Learning Resources
Beekeeping wisdom is often learned by example through mentoring. While this wonderful time-honored tradition still exists, sometimes a quick reference picture is all you need before you ask your mentor to visit your hive yet again.
The following pictures are to help new beekeepers understand what’s going on inside their hives, both to see what a healthy hive looks like and to know some of the problems as well.
Trying to find out if you see a bee or a wasp? It’s harder than you think when they’re flying, but once they land, their differences are easy to pick out. Use this Wikipedia entry to get up to speed quickly.
If you’d like honey bees removed from your property, you can find contacts on our Swarm Catching page. If you’re looking for wasp removal, try Beverly Bees who will remove wasps for a fee.
Starvation
Bees can starve for a variety of reasons, but one sign they have is a hive full of dead bees with many of them sticking “butt out” in the comb cells. They do this as they are so hungry that they bury themselves in each cell as they lick every last drop of honey out of a cell. While heartbreaking to see bees that have starved, this can even happen when there are other sources of food in the hive, such as sugar the beekeeper has left just inches from their winter ball.
Wax Moths
Wax moths, officially called Lesser wax moths, can take over a hive, but only a weak one. The moths like the dark, enclosed spaces of the beehive, but are usually killed by a reasonable strong colony before they can take hold. In this picture, the hive had died, and the wax moths had moved in. The telltale signs are easy to spot: white webbing throughout the comb and wax moth pupa (think: stubby worms) that are an off-white color. The pupa is larger than you might expect, often being thicker than a pencil, and can move over a few feet in a minute. The picture on the left has a pupa in the lower center of the picture. Don’t mistake the white webbing for a spider’s web, although there may be spiders living with the wax months as well.
Once your hive has wax months, getting rid of them is easy in New England climates. First, scrape off any traces of the worm from all parts of the hive (woodenware, etc), rinse them with water, and throw out any comb that has been touched by the moths. Then, make sure the hive parts are exposed to sub-freezing winter temperatures, such as an unheated garage, for at least 30 days – all winter if possible. Wax moths eggs can’t survive in sub-freezing temperatures, but you want to let them try and hatch and then and die in the cold. By the Spring, any wax months eggs, which can be buried in wood frames, will have been killed, and the hive parts should be OK to use after a good inspection and rinsing them with water.
Queen Cups
When a colony doesn’t have a queen or the queen isn’t laying well, the workers begin to create a new queen. This is done by creating a Queen Cup for each new queen, a special cell for rearing the larger queen. Queen Cups may appear anywhere on the comb but are often seen hanging down from the comb’s bottom edge.

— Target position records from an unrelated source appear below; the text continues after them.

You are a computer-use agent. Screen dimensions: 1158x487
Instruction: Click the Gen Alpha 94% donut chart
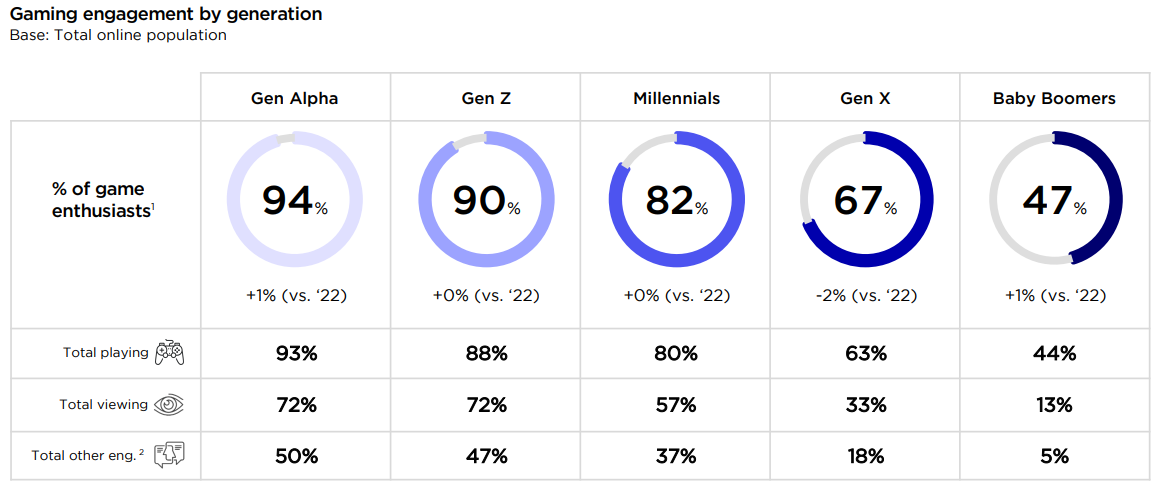pyautogui.click(x=295, y=200)
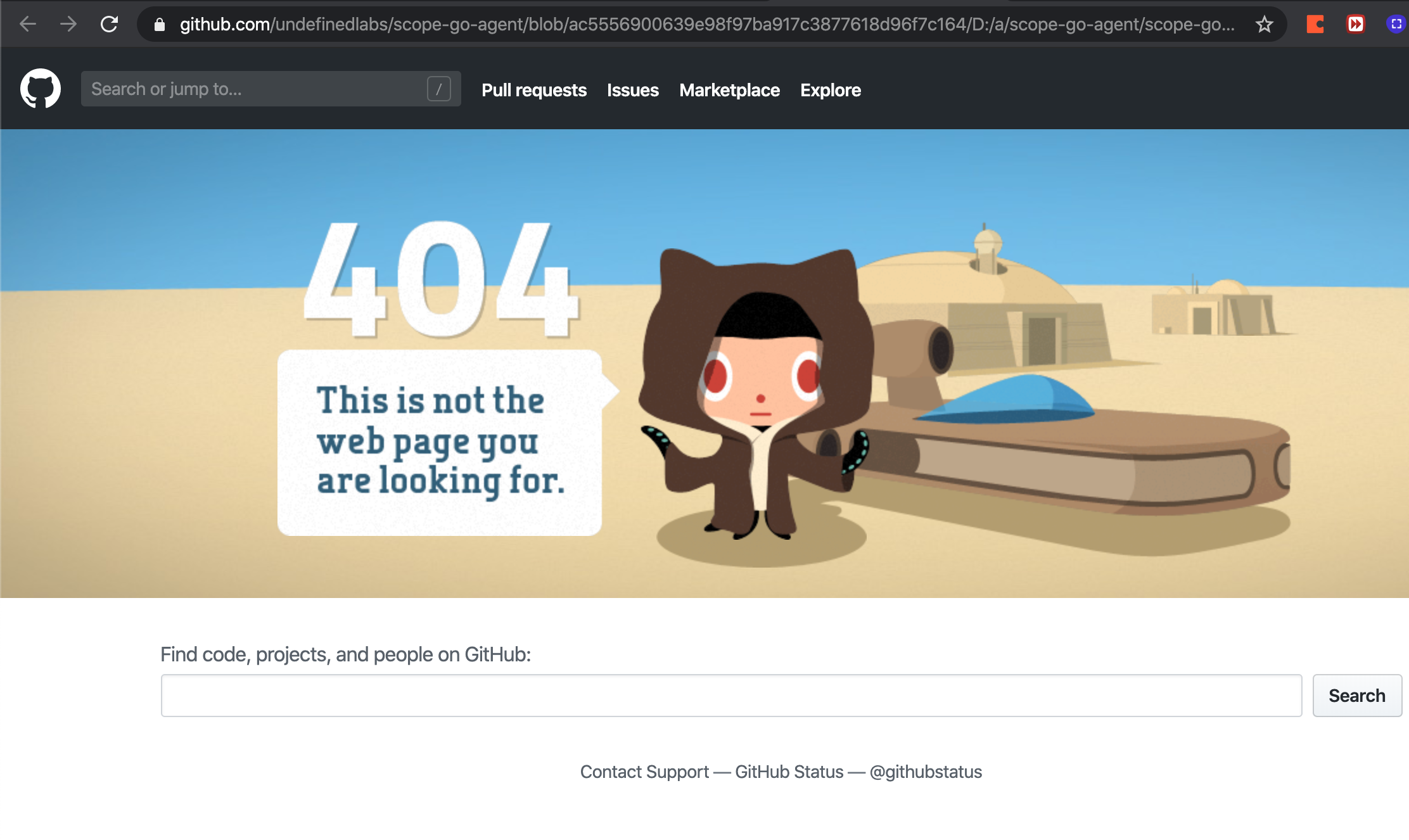1409x840 pixels.
Task: Open Explore in the header
Action: [830, 90]
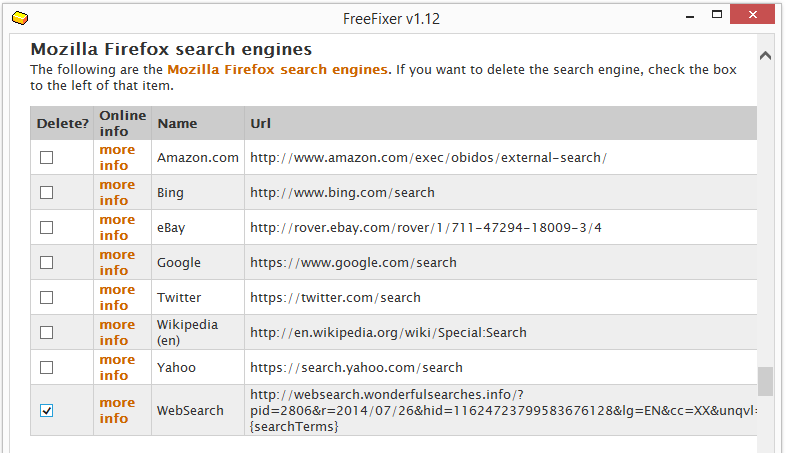Tick the Google delete checkbox
Image resolution: width=786 pixels, height=453 pixels.
(x=47, y=263)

The existence of a Queen Cup doesn’t always mean a new queen is being raised, as they may be created and torn down over a few days. Only when many Queen Cups (usually six or seven) are created and filled with larvae, can you be sure the workers are raising a new queen.
Laying Worker
Look closely at the cells on the left and you will see multiple eggs in a single cell. We can assume these are from “laying workers”; female worker bees are laying in place of a laying queen. While the laying worker’s eggs will grow into a bee, they only grow into drones, so the colony becomes locked in a vicious cycle where no more female workers are born, and thus the colony is headed for death.
There are no guaranteed fixes for this, as even introducing a new queen may not work.
Some beekeepers shake all the bees onto a white sheet 50 yards from the hive and let them all fly back. The idea is that since a laying worker can’t fly, only the non-laying workers will return. They will then sense they need a queen and will create one, or you can introduce one.
Some beekeepers keep adding in frames of brood laid by the queen of another hive, hoping to offset the balance of the laying workers. This is usually done over and over until the workers create a new queen. Then of course she needs to mate, return to the hive, and start laying.
American Foul Brood (AFB)
AFB is immediately identifiable when opening the hive – the smell gives it away. Instead of the normal warm wax smell, there is a smell of rot. Examining the frames of brood will show larvae that have died in their cells, and look black and often curled. The brood pattern should be shotgun due to all the cells that the nurse bees are trying to clean out.
This disease can’t be treated and is very infectious to other bees and infected bees and their hive should be burned ASAP. It is not a danger to humans.
If you have a confirmed case in a colony, use a pair of rubber gloves and seal the hive so that the bees are unable to escape. Then move the hive out in an open area, away from your other hives, setting it off the ground, perhaps on bricks or concrete blocks. Burn the hive with any method you see fit, but the bees and the hive equipment itself must be burned to kill the AFB virus. Any tools that you use to inspect the hive, as well as the rubber gloves you were wearing, should be thoroughly disinfected in bleach.
AFB is not a disease to be taken lightly. Please take all precautions to prevent it’s spread.